Les "liaisons courtes" peu affectées 

Quant aux liaisons inférieures ou égales à 100 kilomètres – d’août 2015 à juin 2016, 171 déclarations ont été déposées dont 70% susceptibles de faire concurrence à des offres conventionnées –, l’Arafer estime qu’elles percutent peu l’offre conventionnée.


En effet, ces offres se distinguent de celles conventionnées à plusieurs égards :

• une fréquence hebdomadaire plus faible, dans un rapport de 1 à 16 ;

• près de trois fois moins de sièges offerts par trajet ;

• un temps de parcours significativement plus élevé, 19 minutes en moyenne pour une durée de trajet de 1h16;

• un risque d’irrégularité important compte tenu de la longueur moyenne de 600 kilomètres du trajet des autocars Macron.


A ce jour, l’Arafer a rendu 21 avis favorables et 66 défavorables. Sept font l’objet d’un recours devant le Conseil d’État.

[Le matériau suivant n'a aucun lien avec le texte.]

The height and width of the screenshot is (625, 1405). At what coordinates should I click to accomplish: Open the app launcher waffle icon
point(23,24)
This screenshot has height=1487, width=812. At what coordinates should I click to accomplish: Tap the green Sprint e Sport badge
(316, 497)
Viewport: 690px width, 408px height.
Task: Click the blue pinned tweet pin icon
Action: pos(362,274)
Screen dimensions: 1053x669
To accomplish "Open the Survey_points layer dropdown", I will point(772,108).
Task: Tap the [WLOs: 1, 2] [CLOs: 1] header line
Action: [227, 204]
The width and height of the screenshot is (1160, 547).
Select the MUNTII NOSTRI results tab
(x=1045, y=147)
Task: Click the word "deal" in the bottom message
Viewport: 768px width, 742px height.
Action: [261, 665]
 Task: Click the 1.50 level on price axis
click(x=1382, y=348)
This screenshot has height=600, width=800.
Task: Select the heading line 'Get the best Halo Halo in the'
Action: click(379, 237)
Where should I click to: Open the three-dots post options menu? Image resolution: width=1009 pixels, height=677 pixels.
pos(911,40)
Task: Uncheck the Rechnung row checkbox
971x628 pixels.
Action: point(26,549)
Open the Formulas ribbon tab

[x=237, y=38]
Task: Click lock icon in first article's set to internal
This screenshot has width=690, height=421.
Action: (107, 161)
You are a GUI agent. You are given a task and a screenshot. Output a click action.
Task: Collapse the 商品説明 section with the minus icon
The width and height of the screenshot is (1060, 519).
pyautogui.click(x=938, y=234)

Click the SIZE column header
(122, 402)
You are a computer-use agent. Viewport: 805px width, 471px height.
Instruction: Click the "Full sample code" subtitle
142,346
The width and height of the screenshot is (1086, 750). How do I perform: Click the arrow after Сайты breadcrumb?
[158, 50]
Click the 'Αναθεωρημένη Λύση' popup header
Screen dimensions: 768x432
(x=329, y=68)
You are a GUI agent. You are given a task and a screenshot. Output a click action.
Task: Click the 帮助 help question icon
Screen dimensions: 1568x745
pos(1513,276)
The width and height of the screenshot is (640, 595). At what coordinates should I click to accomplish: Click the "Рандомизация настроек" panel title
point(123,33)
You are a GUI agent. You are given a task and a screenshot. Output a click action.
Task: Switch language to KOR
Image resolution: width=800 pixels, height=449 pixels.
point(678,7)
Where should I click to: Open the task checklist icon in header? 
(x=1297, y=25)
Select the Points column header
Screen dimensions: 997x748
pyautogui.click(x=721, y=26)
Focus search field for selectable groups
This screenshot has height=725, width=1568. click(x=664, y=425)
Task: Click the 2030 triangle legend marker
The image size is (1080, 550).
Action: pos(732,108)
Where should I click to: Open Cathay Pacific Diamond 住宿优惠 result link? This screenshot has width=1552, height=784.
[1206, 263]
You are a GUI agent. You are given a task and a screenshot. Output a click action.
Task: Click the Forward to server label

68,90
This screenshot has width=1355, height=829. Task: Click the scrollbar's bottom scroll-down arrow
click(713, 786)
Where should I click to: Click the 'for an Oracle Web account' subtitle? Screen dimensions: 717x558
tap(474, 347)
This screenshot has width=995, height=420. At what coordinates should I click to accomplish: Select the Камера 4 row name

Néanmoins, tous ces chiffres sont à relativiser car demander une ligne est une chose, l’exploiter une autre. "Au 30 juin 2016, sur les 67 liaisons autorisées de moins de 100 kilomètres, seules 9 faisaient l’objet d’une commercialisation pour moins de 1500 passagers transportées", une autorisation étant valable un an. "En fait, les opérateurs prennent leur marque et occupent le terrain", résume Bernard Roman.